Clinical examination

Leprosy is a disease with an extremely long incubation period, which lasts, on average, about 5 years, but there are cases when more than a decade has passed between infection and the appearance of external signs. The only way to diagnose is to identify the causative agent of leprosy in scrapings taken from the nasal mucosa, skin lesions and in the biomaterial of swollen lymph nodes. A bioassay can be carried out with the introduction of an isolated culture of mycobacteria to guinea pigs. The most accurate result is obtained by bacterioscopy and the study of histological preparations of the studied tissues. The lepromine test allows you to determine the type of leprosy, which gives a sharply positive result in the tuberculoid form of the disease and negative in the lepromatous form. Borderline forms give a weakly positive or negative answer.

Is recovery possible?

Modern medicine has an extensive arsenal of tools and techniques for the treatment of leprosy. In the presence of extensive skin lesions, a positive result of microscopic examination, or recurrence of the disease, hospitalization is necessary.

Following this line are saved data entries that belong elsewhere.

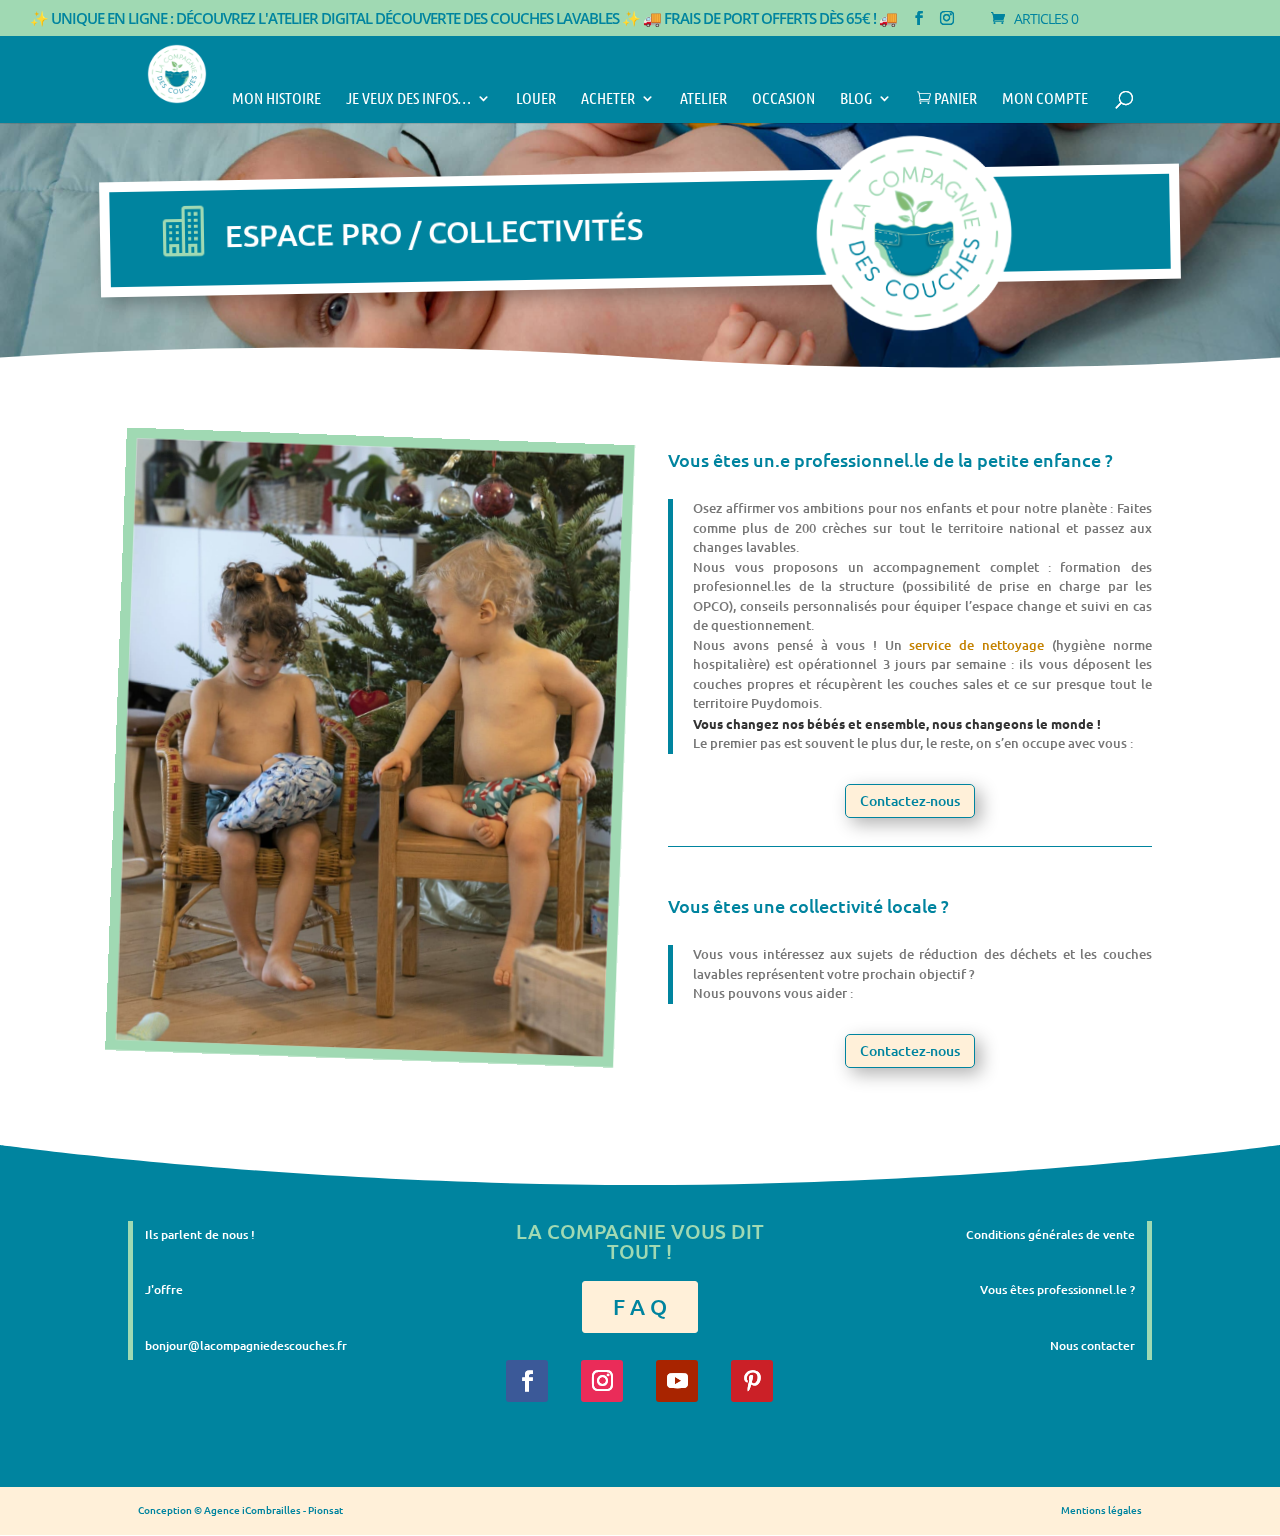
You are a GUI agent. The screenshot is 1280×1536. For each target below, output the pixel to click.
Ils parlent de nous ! (200, 1234)
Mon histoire (276, 99)
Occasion (783, 99)
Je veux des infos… (408, 99)
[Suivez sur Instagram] (602, 1381)
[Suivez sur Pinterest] (752, 1381)
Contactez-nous (910, 800)
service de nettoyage (976, 645)
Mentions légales (1101, 1509)
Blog (856, 99)
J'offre (164, 1289)
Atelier (703, 99)
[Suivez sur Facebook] (527, 1381)
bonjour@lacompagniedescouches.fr (246, 1345)
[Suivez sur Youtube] (677, 1381)
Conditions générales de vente (1050, 1234)
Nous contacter (1092, 1345)
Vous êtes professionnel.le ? (1057, 1289)
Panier (947, 99)
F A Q (640, 1306)
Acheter (608, 99)
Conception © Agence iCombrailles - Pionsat (240, 1509)
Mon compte (1045, 99)
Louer (536, 99)
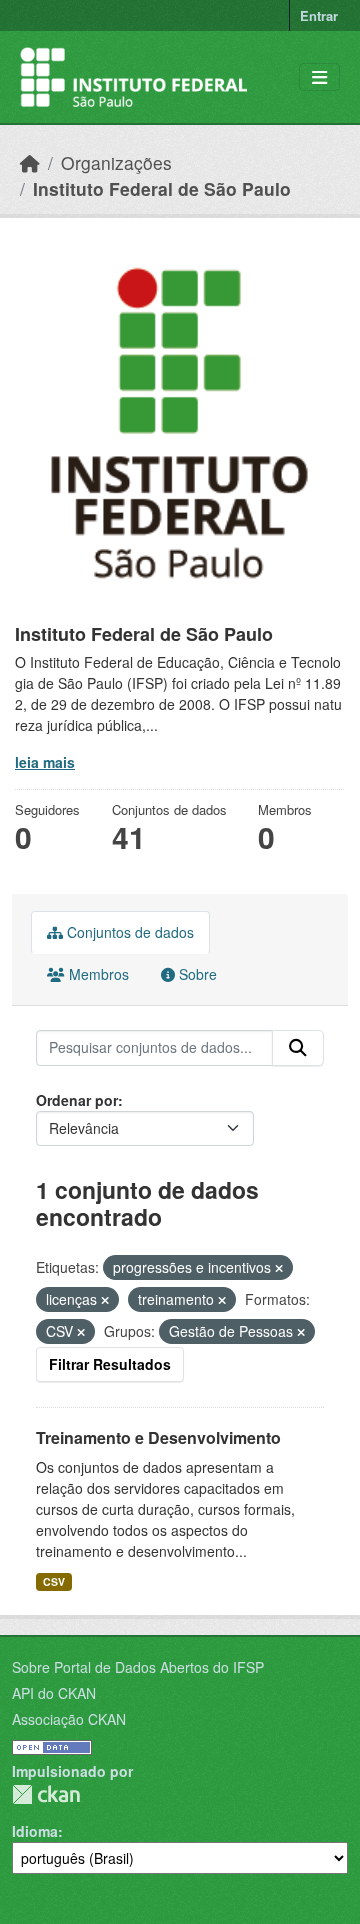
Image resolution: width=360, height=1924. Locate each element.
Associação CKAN (69, 1719)
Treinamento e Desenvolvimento (158, 1437)
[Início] (30, 162)
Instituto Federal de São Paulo (162, 188)
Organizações (116, 162)
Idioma (35, 1831)
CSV (54, 1581)
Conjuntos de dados (128, 932)
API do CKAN (54, 1693)
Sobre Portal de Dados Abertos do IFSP (138, 1667)
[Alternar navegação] (319, 77)
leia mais (45, 762)
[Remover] (279, 1268)
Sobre (196, 974)
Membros (97, 974)
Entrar (319, 15)
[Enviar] (298, 1048)
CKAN (46, 1794)
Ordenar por (77, 1100)
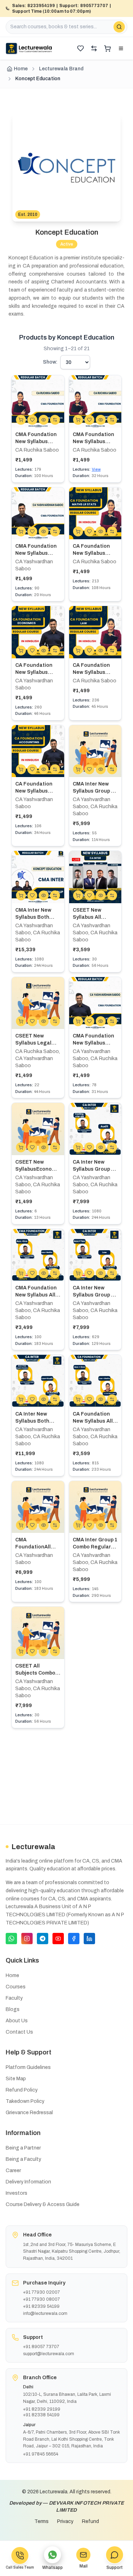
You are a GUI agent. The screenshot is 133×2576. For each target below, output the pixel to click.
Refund (90, 2521)
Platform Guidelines (28, 2067)
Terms (41, 2521)
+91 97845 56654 (40, 2454)
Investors (16, 2193)
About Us (17, 2020)
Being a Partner (23, 2148)
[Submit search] (119, 27)
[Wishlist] (80, 48)
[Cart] (107, 48)
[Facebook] (73, 1938)
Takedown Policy (25, 2101)
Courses (16, 1986)
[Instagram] (27, 1938)
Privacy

The course of treatment takes a long time and includes:

• taking anti-leprosy drugs of the sulfonic series, which are prescribed in courses and periodically replaced so as not to cause addiction;
• taking antibiotics, vitamins, adaptogens, immunocorrectors, hepatoprotectors and other drugs depending on the current state;
• BCG vaccination to improve immune reactivity;
• massage, exercise therapy, physiotherapy to avoid disability;
• psychotherapeutic treatment.

In addition, it may be necessary to correct the fundus, reconstruct tendons and nerve endings, surgical removal of contractures and other interventions. The patient needs to be observed on an outpatient basis for several years after discharge from the antileprosy hospital in order to prevent relapses.

Frequently asked questions from patients

How is leprosy transmitted in the family?

If there is a patient with leprosy in your family, the prevention of the disease for him and for other members of his family consists in carefully observing the usual rules of hygiene. The causative agent is not highly contagious, and the lack of close contact will allow loved ones to maintain health.

Is leprosy treated at home?

The need to isolate a patient with leprosy in a special medical institution depends on the form of the disease, on the degree of damage to the skin and internal organs. In the case of a mild course of the disease, therapy is carried out on an outpatient basis.